» Dataset entries
⟨
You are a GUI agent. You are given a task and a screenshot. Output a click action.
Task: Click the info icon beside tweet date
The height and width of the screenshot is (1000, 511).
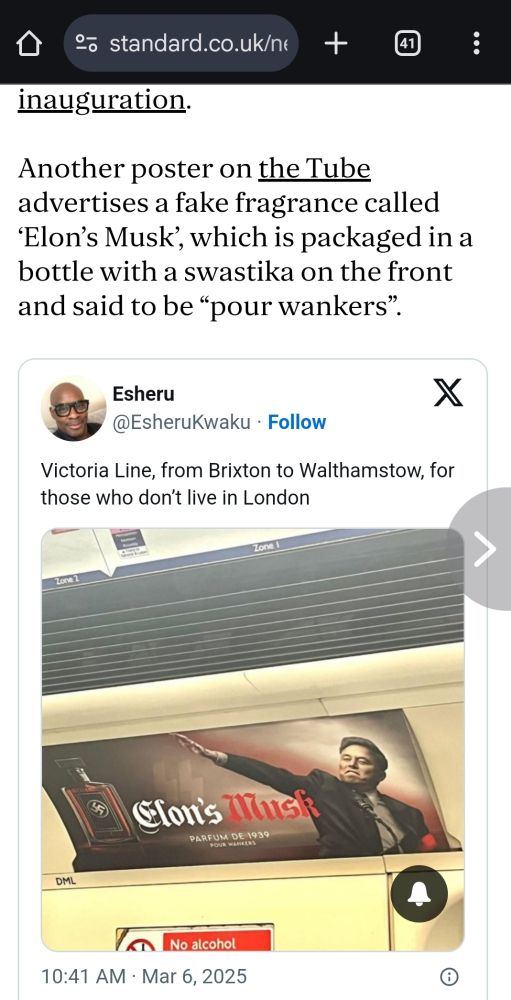tap(449, 976)
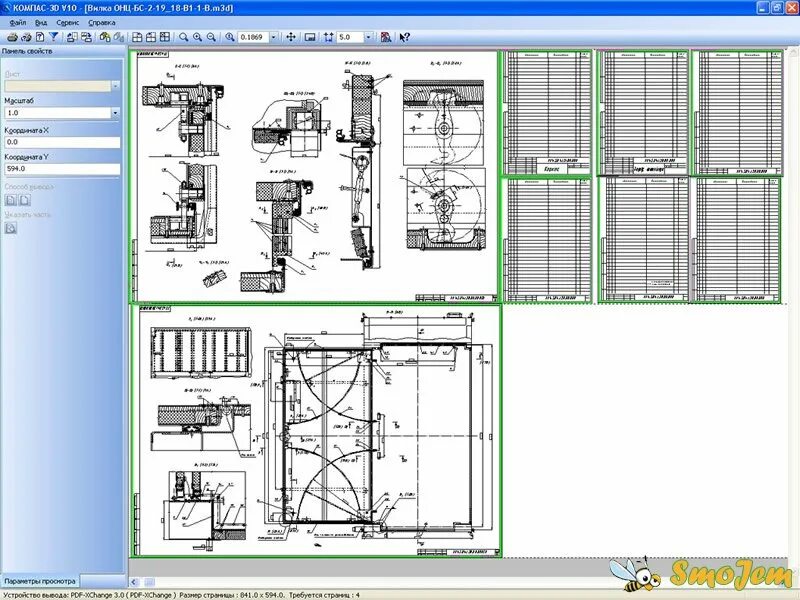Select a 'Способ вывода' page output icon

[x=10, y=200]
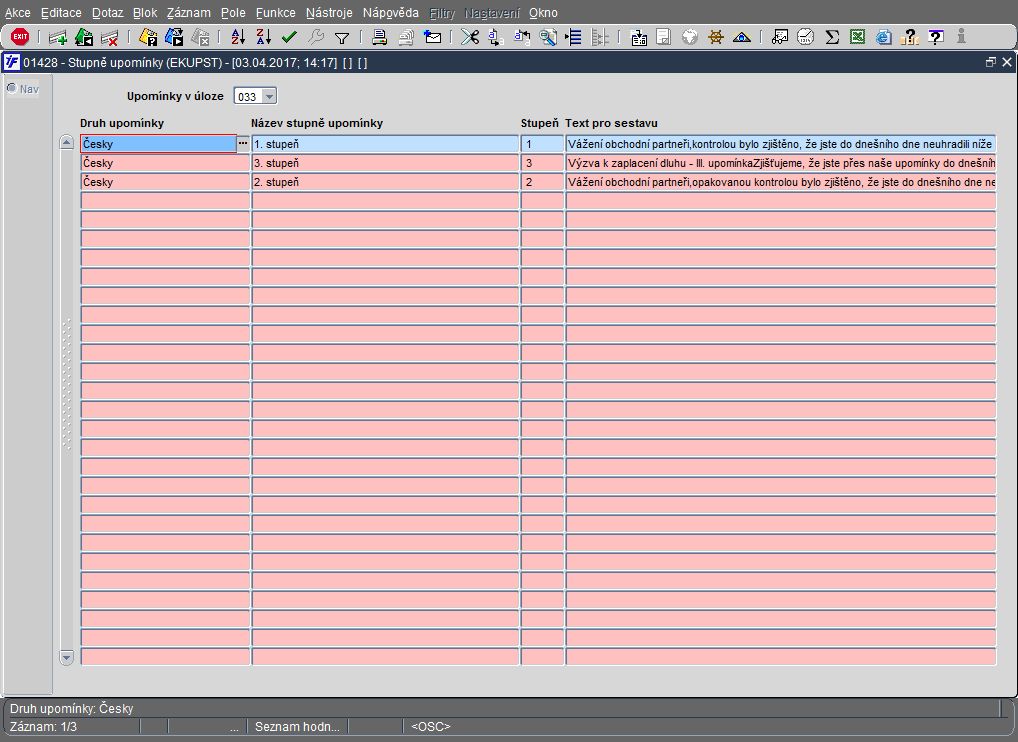
Task: Select the Nav radio button
Action: (x=12, y=89)
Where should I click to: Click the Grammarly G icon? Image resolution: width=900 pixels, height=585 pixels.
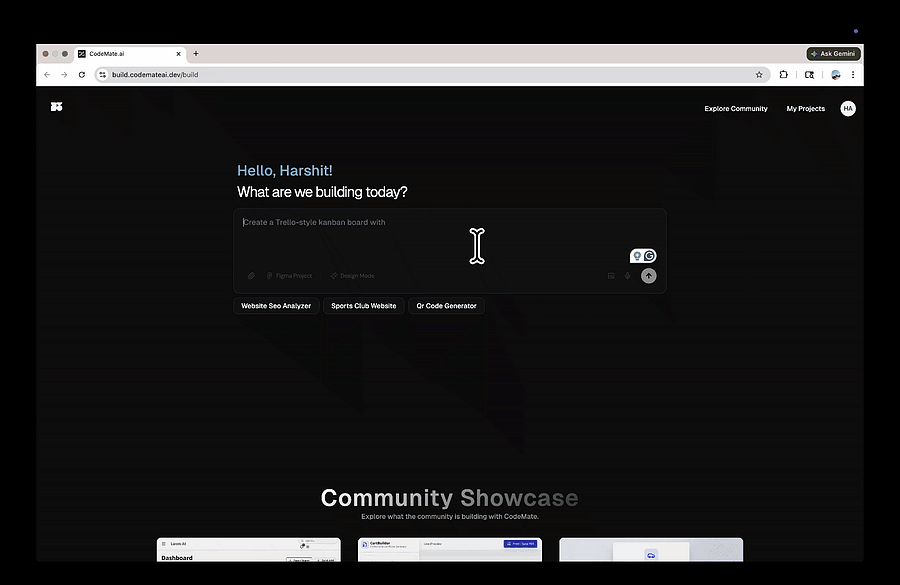coord(649,255)
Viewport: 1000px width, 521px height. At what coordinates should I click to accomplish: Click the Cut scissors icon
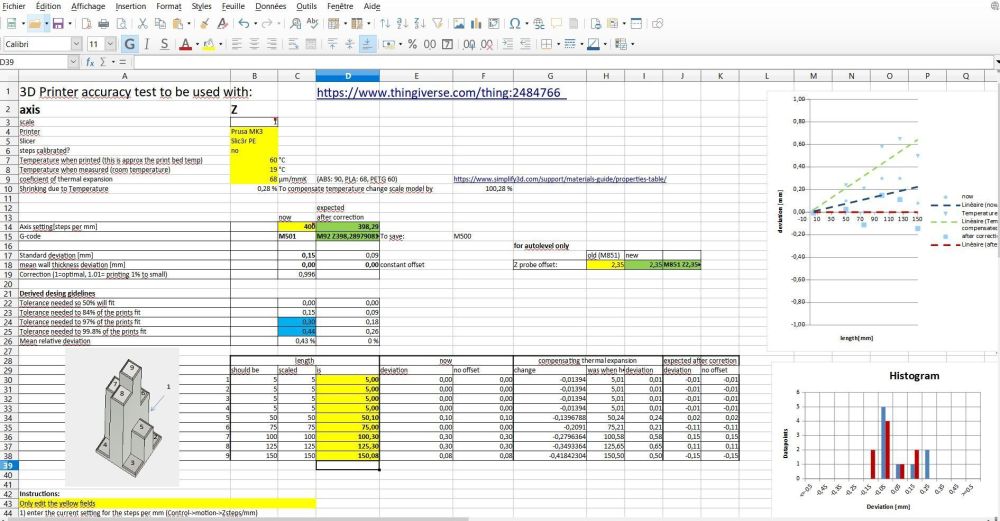click(x=143, y=24)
⟩
» Work request
You are asked to output the records precisely as they appear, minus any pictures.

» Task solution
You are a GUI agent. You are given a task and a screenshot. Output a click action.
Task: Click the info icon beside tweet date
The height and width of the screenshot is (1000, 511).
tap(449, 976)
Select a 'Способ вывода' page output icon

[x=10, y=200]
Task: Select the Nav radio button
Action: (x=12, y=89)
Where should I click to: Click the Grammarly G icon? Image resolution: width=900 pixels, height=585 pixels.
coord(649,255)
Viewport: 1000px width, 521px height. At what coordinates should I click to accomplish: Click the Cut scissors icon
click(x=143, y=24)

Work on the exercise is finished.